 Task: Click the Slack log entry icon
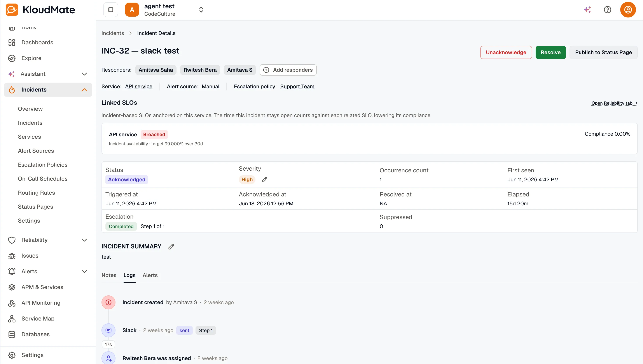pos(108,330)
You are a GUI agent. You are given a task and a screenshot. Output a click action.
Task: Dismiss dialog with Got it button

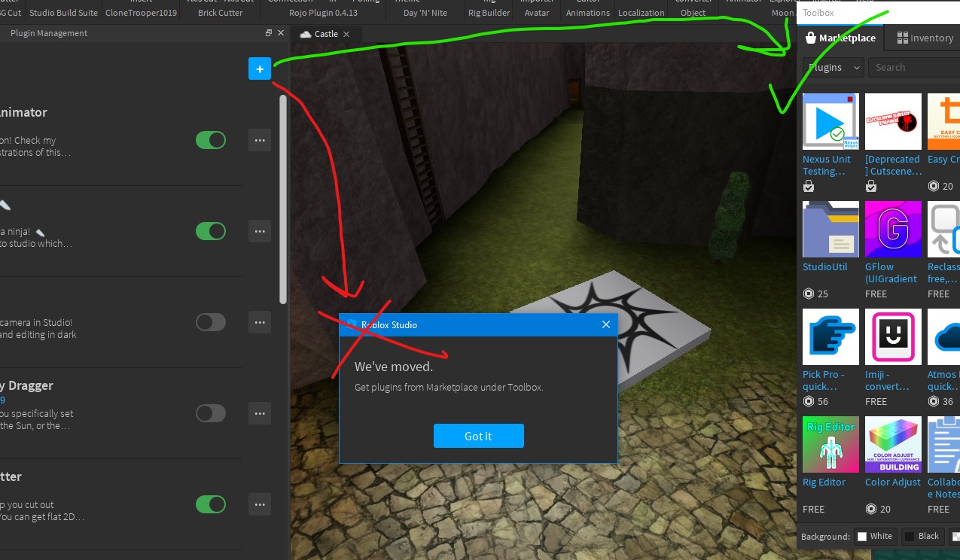coord(478,436)
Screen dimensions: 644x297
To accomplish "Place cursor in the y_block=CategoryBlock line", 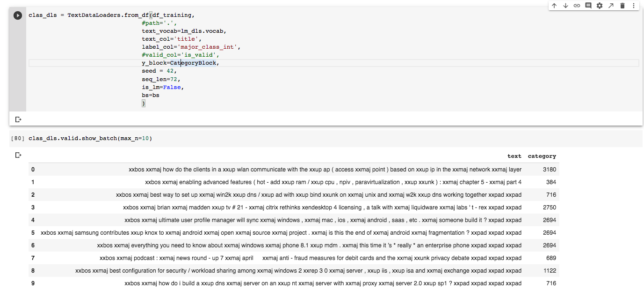I will [x=180, y=63].
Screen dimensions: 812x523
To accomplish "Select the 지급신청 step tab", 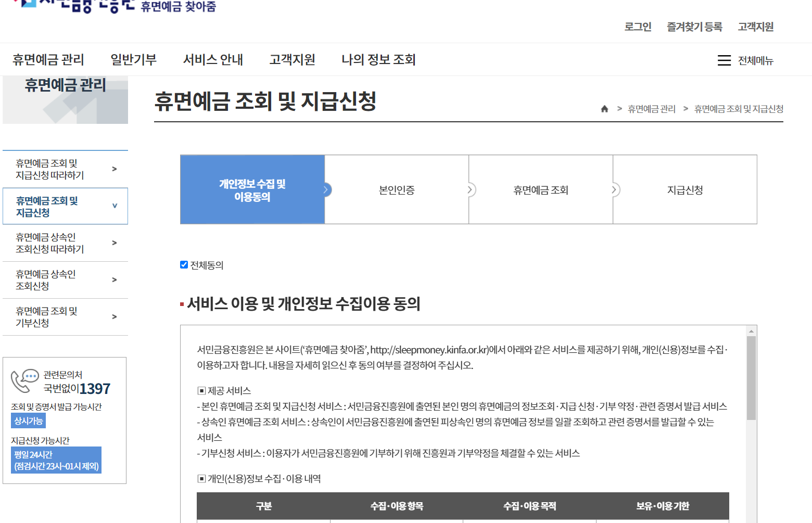I will (684, 189).
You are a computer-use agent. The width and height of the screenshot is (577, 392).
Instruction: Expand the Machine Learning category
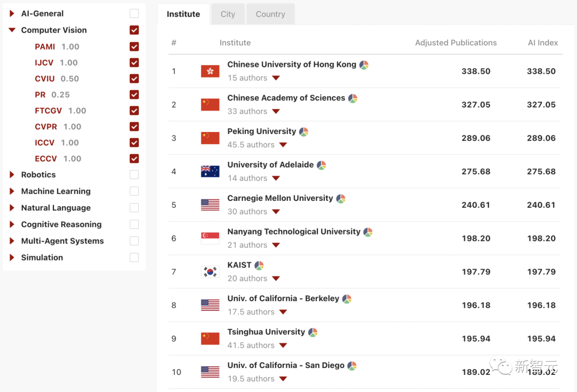tap(12, 191)
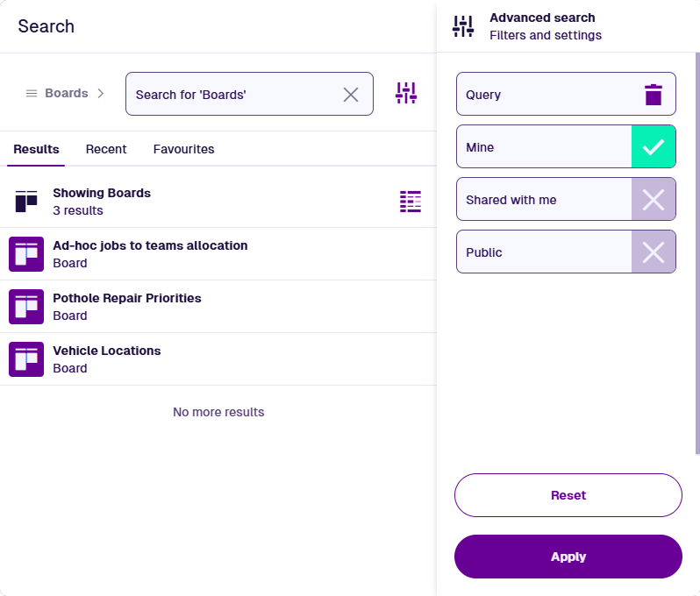Viewport: 700px width, 596px height.
Task: Expand the Boards breadcrumb chevron
Action: (101, 93)
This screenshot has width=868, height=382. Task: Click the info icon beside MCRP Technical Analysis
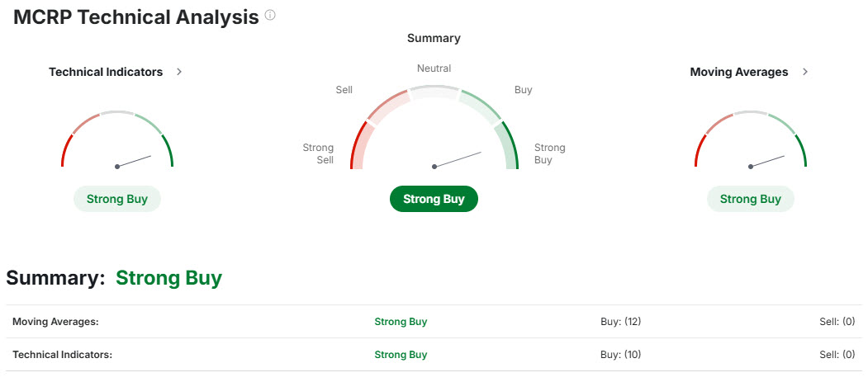tap(270, 16)
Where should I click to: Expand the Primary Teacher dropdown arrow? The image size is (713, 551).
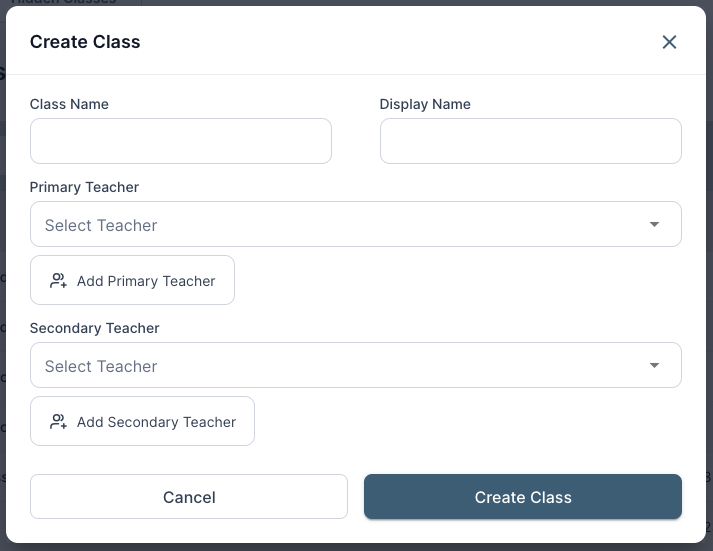point(654,225)
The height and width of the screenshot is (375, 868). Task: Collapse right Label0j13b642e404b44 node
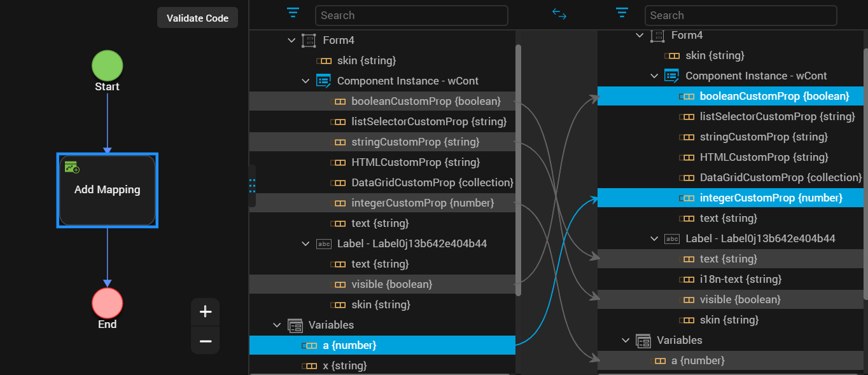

§

GOAL OF THE EXERCISE: Search the listing above for "dimensions" and copy every line that has it.

ANSWER SECTION:
Screen dimensions: 644x297
Screen dimensions: 812x523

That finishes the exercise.